Вступивший в Совет Кастилии в 1529 году, ставший главнокомандующим Леона вслед за Фернандо де Толедо, и с этих пор бессменно пребывавший на этом посту, Кобос стал главным советником императора. Вскоре он имел доход в 6688200 мараведи – чрезвычайно крупная сумма для той поры; судьям верховного суда (аудиенсиа) в Мехико тогда платили всего лишь 150000 мараведи{191}. В то время он набирал себе команду помощников, которым был верен не меньше, чем они ему: например, в нее входил Алонсо де Идиакес, ничем не примечательный человек, пользовавшийся доверием Кобоса; племянник Кобоса Хуан Васкес де Молина; Хуан де Самано, долгое время исполнявший совместно с ним обязанности секретаря Совета Индий; а также Франсиско де Эрасо, аристократ, которого герцог Альба называл «кузеном». Для всех этих людей Кобос был «эль патрон», держащий в своих руках администрацию. Наиболее интересным из этих людей был Самано, назначенный в 1524 году главным нотариусом при правительстве Новой Испании. Благодаря частым отлучкам Кобоса, он более тридцати лет фактически являлся настоящим секретарем Совета Индий; однако это был человек, напрочь лишенный вдохновения.
Вскоре Кобос уже являлся также ключевой фигурой и в новоучрежденном Финансовом совете, который был образован в 1523 году. С этого момента он начал попытки обойти канцлера Гаттинару.
Его деньги теперь дали ему возможность начать постройку больших зданий – например, капеллы Сан-Сальвадор в Убеде, которую проектировал Андрес Вандельвира, одаренный ученик Силоэ и будущий архитектор собора в Хаэне.
Своим успехом Кобос был обязан собственному решительному характеру, обаянию и неистощимому трудолюбию. Много лет спустя Карл писал о нем своему сыну Филиппу:
«Я всегда считал Кобоса верным человеком. До сих пор в его жизни было мало страстей. Думаю, его жена надоела ему, и этим объясняется то, что он начал заводить множество интрижек[34]… Он перепробовал всех моих любовниц, и имеет о них весьма подробные сведения… Он стареет, им становится все легче управлять… Опасность представляет не столько он, сколько его честолюбивая жена. Не давай ему большего влияния, чем я разрешил в данных тебе указаниях… и прежде всего, не поддавайся на те искушения, которые он, возможно, будет тебе подсовывать. Он старый распутник и может попытаться привить и тебе подобные вкусы. Кобос очень богатый человек, ибо он получает очень много от золотых слитков, которые вывозит из Индий, а также от своих сланцевых копей и из других мест… не позволяй [этим источникам дохода] стать наследственными в его семействе. Когда я умру, это будет удобным моментом отозвать эти права и вновь вернуть их короне. У него огромный талант к управлению финансами. Не его и не меня, но лишь обстоятельства следует винить в прискорбном состоянии, в каком находятся наши доходы».

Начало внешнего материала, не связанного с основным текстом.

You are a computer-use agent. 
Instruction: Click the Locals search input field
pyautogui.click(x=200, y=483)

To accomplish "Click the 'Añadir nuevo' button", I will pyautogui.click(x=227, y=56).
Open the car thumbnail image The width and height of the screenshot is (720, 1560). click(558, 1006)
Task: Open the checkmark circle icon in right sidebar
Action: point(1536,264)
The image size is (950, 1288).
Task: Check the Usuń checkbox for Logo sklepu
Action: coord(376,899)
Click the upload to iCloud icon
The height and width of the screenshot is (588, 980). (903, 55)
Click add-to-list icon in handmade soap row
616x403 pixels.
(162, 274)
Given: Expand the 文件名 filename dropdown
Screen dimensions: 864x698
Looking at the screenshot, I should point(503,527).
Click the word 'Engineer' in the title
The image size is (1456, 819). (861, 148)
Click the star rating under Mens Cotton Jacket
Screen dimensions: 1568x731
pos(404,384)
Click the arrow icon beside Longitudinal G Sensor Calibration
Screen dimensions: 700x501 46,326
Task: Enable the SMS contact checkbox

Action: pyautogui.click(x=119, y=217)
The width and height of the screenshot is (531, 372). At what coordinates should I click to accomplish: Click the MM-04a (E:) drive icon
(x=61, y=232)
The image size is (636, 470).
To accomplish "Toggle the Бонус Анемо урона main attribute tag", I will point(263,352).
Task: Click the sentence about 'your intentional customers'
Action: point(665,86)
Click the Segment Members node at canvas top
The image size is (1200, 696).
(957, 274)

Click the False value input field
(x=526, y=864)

Следует назвать еще одного советника императора Карла, игравшего в те годы существенную роль: им был кардинал Хуан Пардо де Тавера, архиепископ Толедо и многолетний председатель Совета Кастилии. Он родился в Торо в 1472 году; его отец, Ариас Пардо, был галисийцем. В 1505 году Хуана назначили каноником в Севилью, а в ноябре того же года он стал членом Совета инквизиции. В 1507 году он уже был председателем городского совета Севильи и поддерживал своего дядю, влиятельного архиепископа Деса, в его диспутах с местными властями. По сути он являлся протеже Деса.
Епископ Бурго-де-Осма до 1523 года, член Королевского совета Кастилии уже при Фернандо Католике, в 1524 году Тавера был назначен архиепископом Сантьяго, где и остался на десять лет. Будучи искушенным законником, он редко посещал свою епархию, а жил в основном при дворе. Это не мешало ему раздавать своим родственникам бенефиции и другие выигрышные посты, что приводило в ярость местное духовенство Сантьяго. Человек умный, но замкнутый и ограниченный в подходе, он противостоял почти всем глобальным стратегическим замыслам Карла. В 1531 году Тавера стал кардиналом. Он был главой группировки «африканистов» в советах Карла, поскольку возлагал основные надежды на завоевания в Африке, а отнюдь не в Индиях{192}. После того, как Манрике де Лара впал в немилость в 1529 году, именно Тавера принимал большинство решений в отношении инквизиции, пока в конце концов не стал инкисидор-хенераль{193}.
Тавера был эффективным администратором. Позже, став гран-инкисидором, он сократил число информаторов, требовал регулирования рабочего времени для служащих, заботился о необходимости обеспечения заключенных хорошей пищей, а также ограничил расследования чистоты крови в отношении детей и внуков подозреваемых{194}.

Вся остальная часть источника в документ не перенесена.